Information provided:

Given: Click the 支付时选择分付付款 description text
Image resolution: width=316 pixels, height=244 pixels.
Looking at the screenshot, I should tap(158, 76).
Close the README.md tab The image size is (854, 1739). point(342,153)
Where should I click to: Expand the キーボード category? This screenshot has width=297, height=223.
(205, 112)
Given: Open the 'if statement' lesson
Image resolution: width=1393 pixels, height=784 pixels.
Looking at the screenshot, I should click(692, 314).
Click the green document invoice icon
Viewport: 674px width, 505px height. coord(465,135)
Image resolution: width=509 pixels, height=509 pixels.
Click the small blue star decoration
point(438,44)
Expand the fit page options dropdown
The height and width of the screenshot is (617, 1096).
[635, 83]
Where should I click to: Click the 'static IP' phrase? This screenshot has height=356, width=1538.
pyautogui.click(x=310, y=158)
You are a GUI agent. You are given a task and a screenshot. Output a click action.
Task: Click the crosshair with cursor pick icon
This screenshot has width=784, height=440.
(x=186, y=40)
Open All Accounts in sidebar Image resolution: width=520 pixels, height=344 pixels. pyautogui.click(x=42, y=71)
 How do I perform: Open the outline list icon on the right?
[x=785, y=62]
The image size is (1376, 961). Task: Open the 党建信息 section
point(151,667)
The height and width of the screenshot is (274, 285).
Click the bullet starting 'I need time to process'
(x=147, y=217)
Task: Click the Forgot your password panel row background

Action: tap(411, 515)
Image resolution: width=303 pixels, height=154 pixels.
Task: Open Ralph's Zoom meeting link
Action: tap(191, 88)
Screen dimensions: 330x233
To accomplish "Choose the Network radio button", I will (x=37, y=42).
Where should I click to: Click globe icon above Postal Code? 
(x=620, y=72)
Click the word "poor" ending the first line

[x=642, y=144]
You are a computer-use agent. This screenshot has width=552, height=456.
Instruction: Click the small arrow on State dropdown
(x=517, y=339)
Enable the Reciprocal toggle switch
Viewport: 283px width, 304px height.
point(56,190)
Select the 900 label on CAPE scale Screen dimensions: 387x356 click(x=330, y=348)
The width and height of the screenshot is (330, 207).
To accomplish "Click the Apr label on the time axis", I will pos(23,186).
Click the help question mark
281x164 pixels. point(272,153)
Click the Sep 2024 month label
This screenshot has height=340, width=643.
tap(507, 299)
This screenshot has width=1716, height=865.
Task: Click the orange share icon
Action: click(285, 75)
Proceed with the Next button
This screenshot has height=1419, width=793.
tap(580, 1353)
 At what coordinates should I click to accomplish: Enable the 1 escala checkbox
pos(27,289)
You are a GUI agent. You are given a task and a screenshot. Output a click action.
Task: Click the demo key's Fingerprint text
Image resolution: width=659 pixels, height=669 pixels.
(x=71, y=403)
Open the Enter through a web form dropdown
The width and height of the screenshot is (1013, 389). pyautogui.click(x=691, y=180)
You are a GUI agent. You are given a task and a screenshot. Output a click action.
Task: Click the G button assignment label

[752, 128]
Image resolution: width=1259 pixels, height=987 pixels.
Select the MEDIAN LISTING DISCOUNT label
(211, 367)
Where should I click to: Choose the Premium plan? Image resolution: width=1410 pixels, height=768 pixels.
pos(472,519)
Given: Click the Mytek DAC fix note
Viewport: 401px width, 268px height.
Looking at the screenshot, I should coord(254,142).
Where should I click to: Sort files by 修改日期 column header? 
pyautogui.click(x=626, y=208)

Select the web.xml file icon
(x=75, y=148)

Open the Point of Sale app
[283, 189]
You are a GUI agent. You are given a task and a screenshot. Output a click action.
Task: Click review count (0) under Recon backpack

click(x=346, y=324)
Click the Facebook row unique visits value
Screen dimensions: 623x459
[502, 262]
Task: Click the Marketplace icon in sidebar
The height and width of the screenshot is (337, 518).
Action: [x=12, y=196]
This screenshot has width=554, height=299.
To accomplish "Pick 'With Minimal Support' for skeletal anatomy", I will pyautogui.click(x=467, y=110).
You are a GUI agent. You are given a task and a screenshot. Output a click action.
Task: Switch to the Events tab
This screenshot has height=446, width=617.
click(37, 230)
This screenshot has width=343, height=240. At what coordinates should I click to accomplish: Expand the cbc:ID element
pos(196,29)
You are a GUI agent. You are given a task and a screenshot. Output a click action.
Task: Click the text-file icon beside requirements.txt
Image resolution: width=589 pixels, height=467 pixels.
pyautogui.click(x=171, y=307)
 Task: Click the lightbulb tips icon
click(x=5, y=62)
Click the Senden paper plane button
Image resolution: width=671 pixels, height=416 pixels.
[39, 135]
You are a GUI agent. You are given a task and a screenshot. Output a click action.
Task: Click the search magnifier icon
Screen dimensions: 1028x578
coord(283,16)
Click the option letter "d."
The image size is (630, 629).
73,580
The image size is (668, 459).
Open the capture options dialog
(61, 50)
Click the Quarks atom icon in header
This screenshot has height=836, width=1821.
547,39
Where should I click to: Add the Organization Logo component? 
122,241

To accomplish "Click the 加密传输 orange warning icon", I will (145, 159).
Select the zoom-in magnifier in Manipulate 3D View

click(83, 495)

Your instructions: Tell how many lines in the material above include the word "text", giving the number only.

The answer: 3